Wednesday 15 September 2021

Day 2 Group selection for Maynard Smith and Sober


 

So yesterday went really well. To my surprise, i did everything i'd planned!  My brain was working, i made some good headway on the talk.

Today - meh. I often find that a good, smart day is followed by a dip. And i didn't even get drunk! I just woke up and couldn't face going back to the notes i'd finished the evening before. It's not the end of the world because i was in and out of EPSA talks and meetings today anyway. 

But then this book arrived in the post and has saved me. It's a book that's kind of hard to get hold of. At least, libraries rarely have it,  and pdfs don't seem to circulate online, so i had to stump up and buy it. Which is another reason why scholars without much cash - say early career folk who pay for a lot of childcare - are disadvantaged in academia. But i don't have eye-watering childcare costs anymore, so worldofbooks got my money.

It was so worth it! For a random edited collection from 1987, its pretty widely-cited, and now i can see why.  Chapter 5 'How to Model Evolution' by John Maynard Smith, and the ensuing back and forth he has with Elliott Sober, is gold.

I think i can build one of my chapters around it (not the one i was meant to be working on, but hey)  so i'm going to put my initial thoughts about it down here.

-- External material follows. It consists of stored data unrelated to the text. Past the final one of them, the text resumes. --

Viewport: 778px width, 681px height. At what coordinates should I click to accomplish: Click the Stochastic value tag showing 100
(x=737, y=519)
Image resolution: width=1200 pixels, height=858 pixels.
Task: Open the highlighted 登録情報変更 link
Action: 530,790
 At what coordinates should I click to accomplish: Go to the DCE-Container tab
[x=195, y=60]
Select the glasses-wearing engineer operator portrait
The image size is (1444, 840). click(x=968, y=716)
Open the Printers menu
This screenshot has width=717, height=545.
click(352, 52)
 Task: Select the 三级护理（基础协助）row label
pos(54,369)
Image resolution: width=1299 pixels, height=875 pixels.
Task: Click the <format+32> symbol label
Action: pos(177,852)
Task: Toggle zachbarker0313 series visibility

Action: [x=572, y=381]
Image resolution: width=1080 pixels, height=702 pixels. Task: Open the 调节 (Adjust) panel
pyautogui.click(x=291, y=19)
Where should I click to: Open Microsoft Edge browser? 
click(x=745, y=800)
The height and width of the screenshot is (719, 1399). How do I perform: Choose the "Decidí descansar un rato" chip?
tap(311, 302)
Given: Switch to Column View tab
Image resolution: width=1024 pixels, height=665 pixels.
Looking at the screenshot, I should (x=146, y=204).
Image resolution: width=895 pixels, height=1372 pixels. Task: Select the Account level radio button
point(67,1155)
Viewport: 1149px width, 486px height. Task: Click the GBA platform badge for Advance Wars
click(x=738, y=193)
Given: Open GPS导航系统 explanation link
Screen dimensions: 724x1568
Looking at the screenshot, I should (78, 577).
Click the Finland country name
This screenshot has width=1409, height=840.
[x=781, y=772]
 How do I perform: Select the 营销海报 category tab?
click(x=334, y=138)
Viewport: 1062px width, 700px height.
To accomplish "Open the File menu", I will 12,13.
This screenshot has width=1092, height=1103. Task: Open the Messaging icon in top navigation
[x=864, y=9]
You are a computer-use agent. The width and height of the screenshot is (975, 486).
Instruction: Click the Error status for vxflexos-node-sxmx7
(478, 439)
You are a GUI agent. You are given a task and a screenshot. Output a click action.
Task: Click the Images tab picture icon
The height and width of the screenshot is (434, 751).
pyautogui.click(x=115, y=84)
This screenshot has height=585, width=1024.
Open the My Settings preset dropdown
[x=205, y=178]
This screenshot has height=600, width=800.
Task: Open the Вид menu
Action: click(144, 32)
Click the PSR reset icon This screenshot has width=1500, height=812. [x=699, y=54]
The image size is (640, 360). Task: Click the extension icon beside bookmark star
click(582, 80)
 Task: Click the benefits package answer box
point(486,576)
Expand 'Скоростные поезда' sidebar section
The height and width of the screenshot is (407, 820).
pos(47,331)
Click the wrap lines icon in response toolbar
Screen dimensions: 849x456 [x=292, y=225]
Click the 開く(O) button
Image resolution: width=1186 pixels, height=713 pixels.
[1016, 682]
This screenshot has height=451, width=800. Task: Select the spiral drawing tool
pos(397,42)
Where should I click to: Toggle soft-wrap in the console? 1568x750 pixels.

Maynard-Smith's Chapter 5 is on the group selection, or multilevel selection debates. He starts by describing what Samir Okasha has subsequently termed 'perspective pluralism' in which there are disputes about the best way to model an evolutionary process - using classical or inclusive fitness, for example, or applying the maths of gene selection versus individual selection, for another.  As these disputes do not concern any kind of empirical or predictive disagreement, they are at worst pseudoproblems, and at best tussles about which conceptual scheme best captures the causal structure of the relevant system.

He goes on to give a classy statement of what has become central to my own work - the classic Darwinian model of evolution by natural selection taking place in any population of entities which multiply with heritable variation in fitness. Because Darwin identified the relevant entities with organisms, he was able to offer an explanation for the adaptive design of organisms. 

"Today we are asking whether there are entities other than individuals with the properties of multiplication, variation and heredity, and that therefore evolve adaptations by natural selection." (p.121).

Damn that's pithy - maybe i should start my evolutionary chapter with that.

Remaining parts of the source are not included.